● OBJECTIVES:
A. Return the passage of the forum thread below starting at "What is the" and ending at "than need be.", copied word for word.
B. Summarize the forum thread below in three sentences.
C. Answer these questions from the forum thread below:
(i) At what stage is the documentary project?
(ii) Which frame rate is suggested for shooting and editing if U.S. broadcast is anticipated?
(iii) How does the final reply say audio should be handled?

- February 6, 2011 at 1:42 am
We are creating a documentary video (to be edited in FC and effects in AE). Primary output will be for DVD but we’d also like to plan for possible broadcast. We are in pre-production stage.
What is the best approach to format/camera/technique which would allow us to keep quality high for both DVD and broadcast?
We will be shooting in HD.
Thank you for your consideration and advice.
- February 6, 2011 at 2:17 am
[Kathleen Judge] “Primary output will be for DVD but we’d also like to plan for possible broadcast.”
If you anticipate something going to broadcast in the U.S., you could save yourself time and money by shooting and editing at 29.97fps from the start. There are reasons to shoot at 23.98fps and later add pull-down for 29.97 broadcast and DVD, but it’s best to tap into what your final deliverables may be.
Being in pre-production, you’re asking the right questions at the right time, before production and post have to deal with things that will cost your project more time and money than need be.
That being said, provide more information about the cameras, etc. that you plan to use and I’m sure you’ll find further advice here.
Senior Broadcast Videotape Operator
- February 20, 2011 at 9:37 pm
Sorry for delay.
We will be shooting on:
-CANON 5D MARK II (MK2)
-CANON VIXIA HV30
We will be doing some test shots before any interviewing to settle on the ‘look’. We will be mixing animation and effects into the documentary too. We are testing various lighting set-ups and also the set-up for shooting some interviewees in front of a green screen to see how well the animation works with both shooting set-ups (live set vs. green screen).
I believe we will edit in Final Cut, with effects added in After Effects.
- February 25, 2011 at 2:08 am
I don’t know the CANON VIXIA HV20, I saw that’s a prosumer camera, under $1.000. I’m used to the CANON 5D MARK IV, (and 7D and 1D), and I can tell you some flaws on this cameras.
First, they are for still, not for video. That means:
1) you need to record audio separately, and then sync the audio in post production. Don’t trust on the audio of the camera, it’s not reliable.

● Data taken from a collection:
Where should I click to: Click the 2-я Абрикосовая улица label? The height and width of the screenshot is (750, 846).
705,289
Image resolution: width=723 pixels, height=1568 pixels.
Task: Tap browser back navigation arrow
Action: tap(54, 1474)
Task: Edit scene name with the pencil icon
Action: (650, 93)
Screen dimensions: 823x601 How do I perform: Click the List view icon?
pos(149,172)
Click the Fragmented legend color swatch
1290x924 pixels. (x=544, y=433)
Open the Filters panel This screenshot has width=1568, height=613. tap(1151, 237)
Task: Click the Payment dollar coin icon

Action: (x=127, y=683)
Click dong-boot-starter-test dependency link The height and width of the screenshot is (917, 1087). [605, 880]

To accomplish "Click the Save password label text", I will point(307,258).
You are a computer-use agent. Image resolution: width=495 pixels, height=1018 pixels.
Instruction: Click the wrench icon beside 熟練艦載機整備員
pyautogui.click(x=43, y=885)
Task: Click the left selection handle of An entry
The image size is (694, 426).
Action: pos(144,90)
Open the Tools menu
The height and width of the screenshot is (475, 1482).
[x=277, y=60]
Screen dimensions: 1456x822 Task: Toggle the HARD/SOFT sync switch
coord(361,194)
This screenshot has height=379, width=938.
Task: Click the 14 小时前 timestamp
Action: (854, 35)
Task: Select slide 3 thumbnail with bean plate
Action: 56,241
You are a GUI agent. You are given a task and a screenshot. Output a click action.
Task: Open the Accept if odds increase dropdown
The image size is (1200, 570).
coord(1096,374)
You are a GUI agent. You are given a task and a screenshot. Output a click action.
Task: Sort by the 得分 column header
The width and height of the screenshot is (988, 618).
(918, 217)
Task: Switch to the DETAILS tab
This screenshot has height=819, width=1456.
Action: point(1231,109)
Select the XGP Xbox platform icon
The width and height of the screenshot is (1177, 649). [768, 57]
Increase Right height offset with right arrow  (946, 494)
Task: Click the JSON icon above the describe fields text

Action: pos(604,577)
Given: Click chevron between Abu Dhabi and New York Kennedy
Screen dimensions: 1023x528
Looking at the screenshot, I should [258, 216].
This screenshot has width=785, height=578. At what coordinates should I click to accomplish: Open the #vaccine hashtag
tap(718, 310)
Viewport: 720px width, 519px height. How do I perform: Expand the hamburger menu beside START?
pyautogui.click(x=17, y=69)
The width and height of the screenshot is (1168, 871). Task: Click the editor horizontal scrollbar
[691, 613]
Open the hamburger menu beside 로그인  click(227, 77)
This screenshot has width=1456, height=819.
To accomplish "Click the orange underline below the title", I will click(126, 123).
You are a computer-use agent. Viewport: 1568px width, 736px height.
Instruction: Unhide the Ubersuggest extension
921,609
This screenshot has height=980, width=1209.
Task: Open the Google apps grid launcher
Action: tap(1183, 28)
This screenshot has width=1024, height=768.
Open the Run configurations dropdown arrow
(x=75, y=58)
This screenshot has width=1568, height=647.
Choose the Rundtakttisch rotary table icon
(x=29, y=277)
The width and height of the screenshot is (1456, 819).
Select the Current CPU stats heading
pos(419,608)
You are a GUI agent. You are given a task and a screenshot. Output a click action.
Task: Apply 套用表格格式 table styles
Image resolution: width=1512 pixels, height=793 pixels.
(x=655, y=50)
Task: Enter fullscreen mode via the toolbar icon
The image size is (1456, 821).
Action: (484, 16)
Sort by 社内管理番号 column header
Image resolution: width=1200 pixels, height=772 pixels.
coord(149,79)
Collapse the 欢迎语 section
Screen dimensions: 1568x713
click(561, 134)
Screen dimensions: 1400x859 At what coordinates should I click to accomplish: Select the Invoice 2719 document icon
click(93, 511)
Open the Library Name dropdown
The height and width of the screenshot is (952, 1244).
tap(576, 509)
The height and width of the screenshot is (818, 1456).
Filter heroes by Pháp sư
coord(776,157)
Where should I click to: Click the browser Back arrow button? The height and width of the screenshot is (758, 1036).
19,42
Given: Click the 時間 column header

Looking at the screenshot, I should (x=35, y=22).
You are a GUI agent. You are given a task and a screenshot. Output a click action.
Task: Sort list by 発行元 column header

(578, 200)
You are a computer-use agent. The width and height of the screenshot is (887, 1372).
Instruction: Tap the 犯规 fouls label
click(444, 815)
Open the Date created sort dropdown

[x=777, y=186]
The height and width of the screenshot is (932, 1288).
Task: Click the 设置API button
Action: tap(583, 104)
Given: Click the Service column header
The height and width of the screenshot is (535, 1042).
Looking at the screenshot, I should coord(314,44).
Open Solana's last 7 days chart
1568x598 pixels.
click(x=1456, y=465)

● RESULTS FOR EACH TASK:
A.
What is the best approach to format/camera/technique which would allow us to keep quality high for both DVD and broadcast?
We will be shooting in HD.
Thank you for your consideration and advice.
- February 6, 2011 at 2:17 am
[Kathleen Judge] “Primary output will be for DVD but we’d also like to plan for possible broadcast.”
If you anticipate something going to broadcast in the U.S., you could save yourself time and money by shooting and editing at 29.97fps from the start. There are reasons to shoot at 23.98fps and later add pull-down for 29.97 broadcast and DVD, but it’s best to tap into what your final deliverables may be.
Being in pre-production, you’re asking the right questions at the right time, before production and post have to deal with things that will cost your project more time and money than need be.

B. A team in pre-production on a documentary, to be shot in HD for DVD with possible broadcast, asks how to keep quality high for both outputs. One reply recommends shooting and editing at 29.97fps from the start if U.S. broadcast is anticipated, and the team then names the Canon 5D Mark II and Canon Vixia HV30 as its cameras and mentions test shots and green-screen setups. A later reply warns that such cameras are made for stills, so audio should be recorded separately and synced in post-production.

C.
(i) The pre-production stage.
(ii) 29.97fps.
(iii) It should be recorded separately and then synced in post-production.